*Problem to solve*
In the entries below, find the line with "The height and" and the line with "This screenshot has height=484, width=868.". Repeat exactly everything between them, those two lines included, but not the pictures.
##############################
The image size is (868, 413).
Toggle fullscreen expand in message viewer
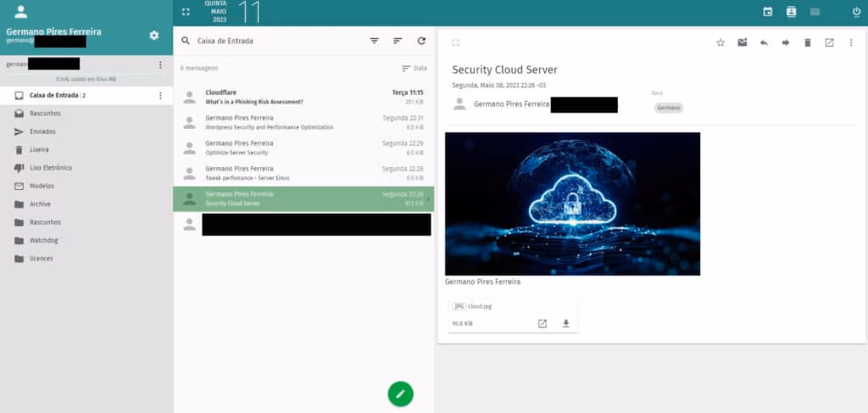click(x=456, y=42)
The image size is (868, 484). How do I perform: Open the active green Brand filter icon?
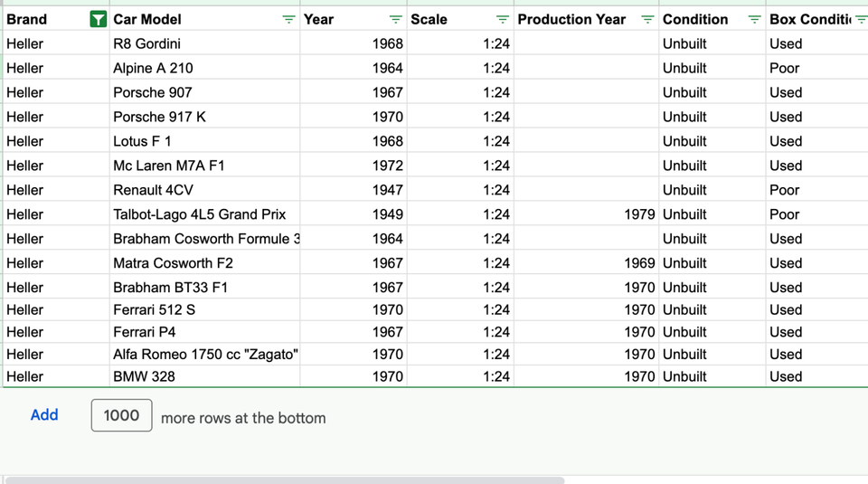tap(99, 19)
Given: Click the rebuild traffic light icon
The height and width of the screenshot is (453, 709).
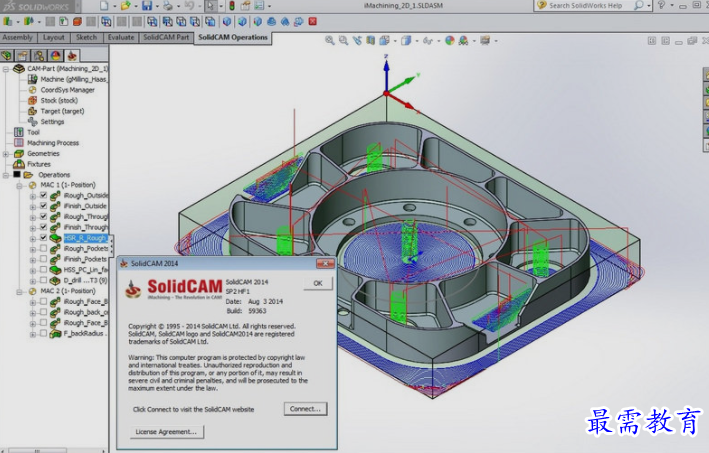Looking at the screenshot, I should [x=232, y=6].
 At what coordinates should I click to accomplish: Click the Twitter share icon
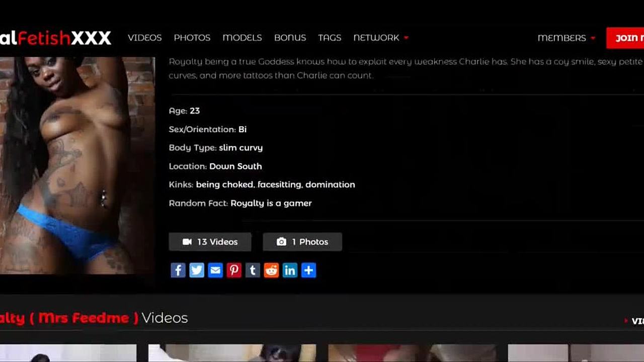(x=196, y=270)
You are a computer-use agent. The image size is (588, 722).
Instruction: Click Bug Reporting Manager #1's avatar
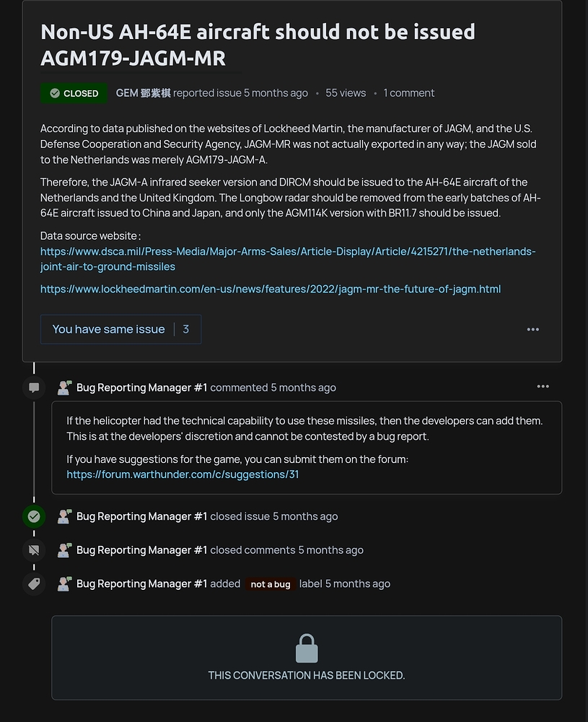(64, 387)
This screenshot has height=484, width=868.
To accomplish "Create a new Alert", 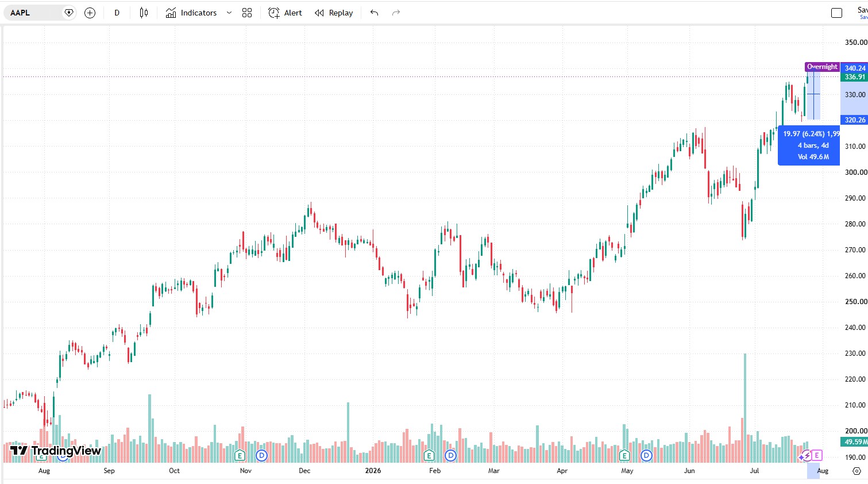I will click(x=285, y=13).
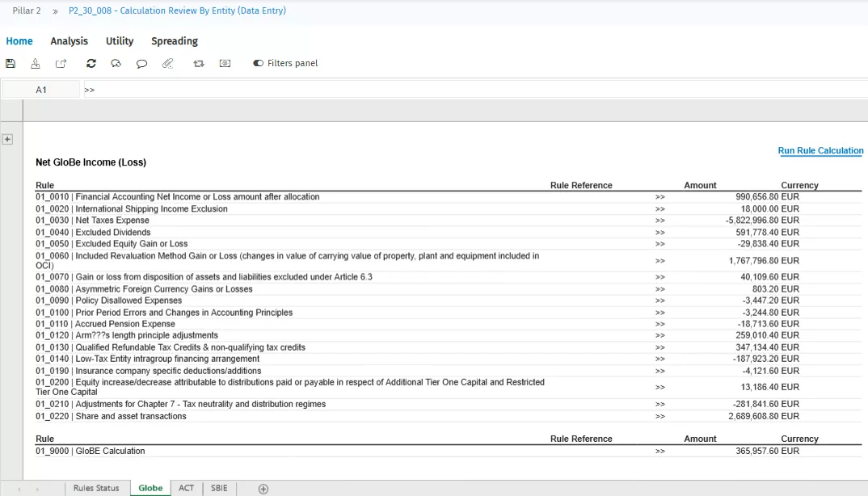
##############################
*Answer area*
The height and width of the screenshot is (453, 709).
Looking at the screenshot, I should [x=232, y=6].
 At what coordinates should I click to accomplish: Click the Twitter share icon
(x=196, y=270)
You are a computer-use agent. The image size is (588, 722).
Instruction: Click Bug Reporting Manager #1's avatar
(64, 387)
This screenshot has height=484, width=868.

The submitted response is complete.